## Exercise tasks
1) In the text on the holographic model of the universe, Bohm's explanation of implicate order is quoted. List every word or phrase enclosed in single quotation marks within that quoted explanation.
2) Render the stretch of the rows from the line containing "Where should I" through the end of the rows as a JSON list of strings, one string per line, omitting blank lines.
#### Source extract ####
Top-Down and Bottom-Up

The holographic model of the universe is an example of the Top-Down paradigm, which is to say, it is a way of looking at the world around us as being a vastly over-simplified version or analogue of a reality that lies beyond our ability to either perceive with our senses or understand with our minds.

 

The key element of the holographic model of the universe is what David Bohm refers to as ‘enfoldment’ or ‘implicate order’. In this quote taken from everythingforever.com Bohm explains the implicate order as follows:

This order is not to be understood solely in terms of a regular arrangement of objects (e.g., in rows) or as a regular arrangement of events (e.g. in a series). Rather, a total order is contained in some implicit sense, in each region of space and time. Now the word ‘implicit’ is based on the verb ‘to implicate’. This means ‘to fold inward’ (as multiplication means ‘folding many times’). So we may be led to explore the notion that in some sense each region contains a total structure ‘enfolded’ within it.

 

Anaxagoras was talking about David Bohm’s principle of implicate order when he said that ‘there is a share of everything in everything’. With regard to the type of common-or-garden holograms which we are all familiar with it is entirely uncontroversial to make this claim – we all know that holograms have this property of enfoldment whereby any little snippet of a hologram is enough to perfectly reconstitute the whole thing. That’s how they work, after all. It is not going to shock or challenge anyone to say that – in a hologram – ‘the whole is present in every part’. Professor David Bohm and Anaxagoras were not just talking about mere toy holograms, however – they were applying this principle to the actual structure of the physical universe itself, no less. Contemporary physicists have argued this both ways and reports regularly come through on popular media platforms that scientists have either proved or disproved the thesis that the universe is actually a hologram. The point we are making here however is that if we look at the universe in a Top-Down rather than a Bottom-Up way – which is to say, as an unfolding of what is already there rather than a building-up or accumulation of something tangible and therefore real from blank nothingness – then it inevitably is going to be a hologram. There’s nothing else it could be!
#### Provided information ####
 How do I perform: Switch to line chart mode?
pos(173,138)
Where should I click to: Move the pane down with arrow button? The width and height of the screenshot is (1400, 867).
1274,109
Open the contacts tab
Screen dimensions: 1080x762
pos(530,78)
####
## Responses to the tasks
1)
- 'implicit'
- 'to implicate'
- 'to fold inward'
- 'folding many times'
- 'enfolded'

2)
[
  "Where should I click to: Move the pane down with arrow button? The width and height of the screenshot is (1400, 867).",
  "1274,109",
  "Open the contacts tab",
  "Screen dimensions: 1080x762",
  "pos(530,78)"
]